Statement Regarding Non-GAAP Financial Measures

This press release contains Transaction Adjusted EBITDA, which is a supplemental measure that is not required by, or presented in accordance with, accounting principles generally accepted in the United States (“GAAP”). Transaction Adjusted EBITDA represents the measure of EBITDA disclosed to Starboard Value Acquisition Corp. (“SVAC”) in connection with its consideration of the business combination transaction between SVAC and Cyxtera. Cyxtera defines Transaction Adjusted EBITDA as net income (loss) before the following items: depreciation and amortization, interest and other expenses, net, income tax expense (benefit), equity-based compensation, straight-line rent adjustment, amortization of favorable / unfavorable leasehold interest & asset retirement obligation accretion, stand-up separation & other, restructuring costs & other, and change in fair value of warrant liabilities. As a non-GAAP financial measure, Transaction Adjusted EBITDA excludes items that are significant in understanding and assessing Cyxtera’s financial results or position. Therefore, this measure should not be considered in isolation or as an alternative to net income, cash flows from operations or other measures of profitability, liquidity or performance under GAAP. You should be aware that Cyxtera’s presentation of this measure may not be comparable to similarly-titled measures used by other companies. You should review these measures to the most directly comparable GAAP financial measures and not rely on any single financial measure to evaluate Cyxtera’s business.
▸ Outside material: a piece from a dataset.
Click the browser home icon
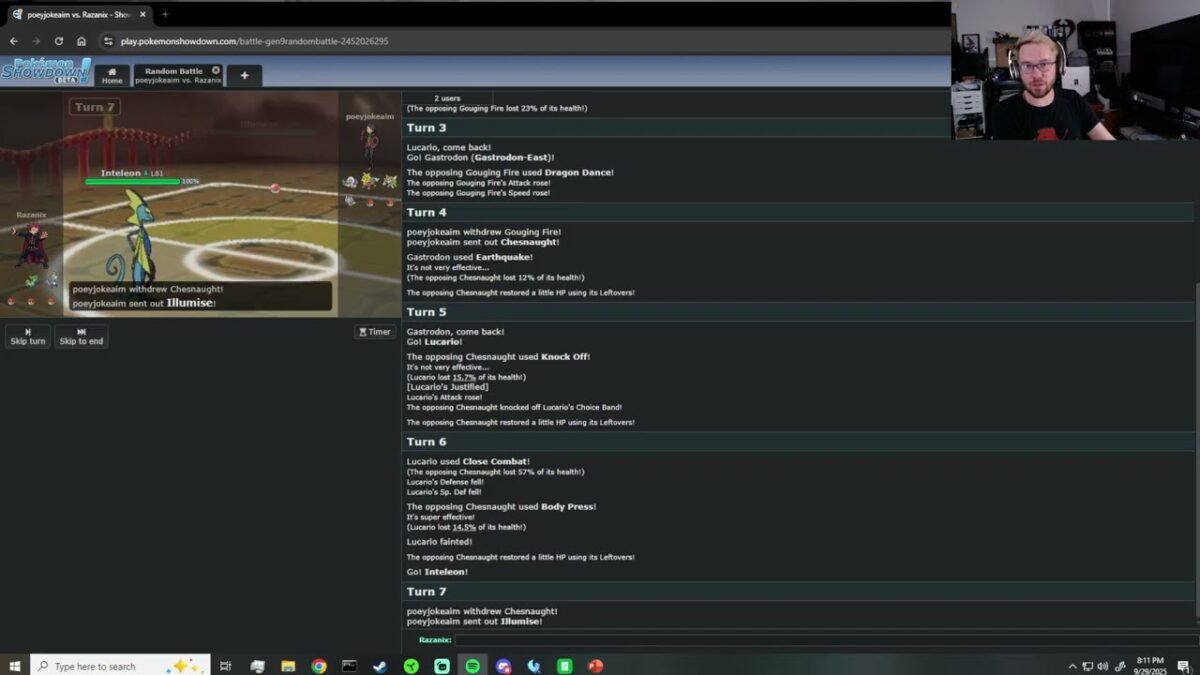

This press release includes constant currency revenue and Transaction Adjusted EBITDA, which are non-GAAP financial measures and are not meant to be considered in isolation or as an alternative to GAAP revenue and GAAP net income (loss). Cyxtera has presented these non-GAAP financial measure to provide investors with an additional tool to evaluate its results without the impact of fluctuations in foreign currency exchange rates, thereby facilitating period-to-period comparisons of Cyxtera’s business performance. To present this information, Cyxtera’s current and comparative prior period revenues and certain operating expenses from entities with functional currencies other than the U.S. dollar are converted into U.S. dollars at a consistent exchange rate for purposes of each result being compared.